On Wed, Mar 11, 2015 at 4:50 PM, Gabriel Wicke <gwicke(a)wikimedia.org> wrote:
My basic worries with exposing powerful query
languages like SPARQL
publicly is that a) there is a large attack surface in the query processing
backend, and b) a client can request very expensive operations on the
server without performing much work itself. Timeouts can limit the damage,
but if they are set reasonably low (<1 min) they will also eliminate some
of the supposed power of SPARQL, especially if the data set grows at the
rate we all hope for. When reaching the timeout, the client needs to switch
to iterative processing and paging. How well does blazegraph support paging
of complex SPARQL queries without re-calculating the entire result set?
One of the things I like about the MQL design is that they are careful
about identifying a couple of main hierachies (typeOf, geographical
containment, taxonomies, ?) that they can efficiently flatten into
denormalized plain index lookups. These are very fast and easy to page.

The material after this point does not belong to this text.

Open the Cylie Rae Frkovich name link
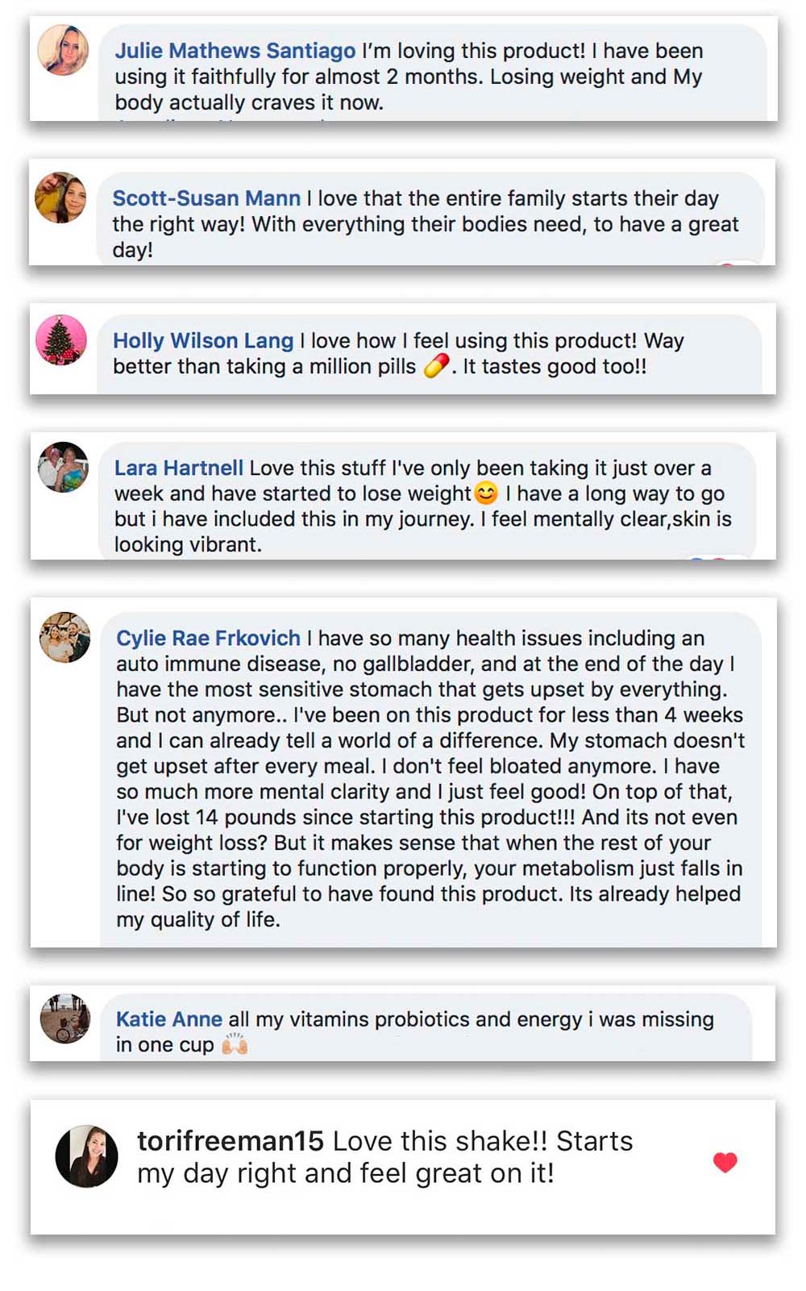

From what I have seen so far, they also seem to directly cover most use
cases that people have come up with so far. While perhaps too limiting in
the longer term, I think such a limited 80/20 design would be a better
starting point for a high-volume public API with strong availability and
response time guarantees. The efficient subset of the API could then be
enriched with more expensive end points over time, but those would
explicitly not have the same performance guarantees as the core API. Those
expensive queries could be executed on a separate cluster / set of machines
to avoid interference with the core API.
Another aspect that I think warrants serious attention for an API is the
complexity and reliability of constructing queries programmatically. As
witnessed by the many issues around seemingly simple languages like SQL,
building up query strings from user-supplied values is easy to get wrong.
It is always possible to build friendly query languages on top of a JSON
API, but it would IMHO be a waste of developer time to repeatedly have to
deal with encoding issues and bugs in each client. This doesn't rule out
SPARQL (it has a JSON encoding), but I think it's a significant
disadvantage of using a custom string syntax like WDQ in the API.
My takes is that we should shoot for SPARQL. In fact that is the plan and
I'm not convinced changing it now is a good idea. That isn't to say that
changing it in the future isn't possible.
Regarding vendor lock in: There are three known workable implementations of
SPARQL (Virtuoso, BlazeGraph, Jena). There is a SPARQL implementation on
top of Gremlin compatible databases as well but i doubt its efficient. In
other words, if BlazeGraph goes the way of Titan we have other options.
Some would be way more work then others but we have options. If we can't
use Virtuoso or BlazeGraph for some reason we'll be upset and have to do
lots of work but I can live with that risk.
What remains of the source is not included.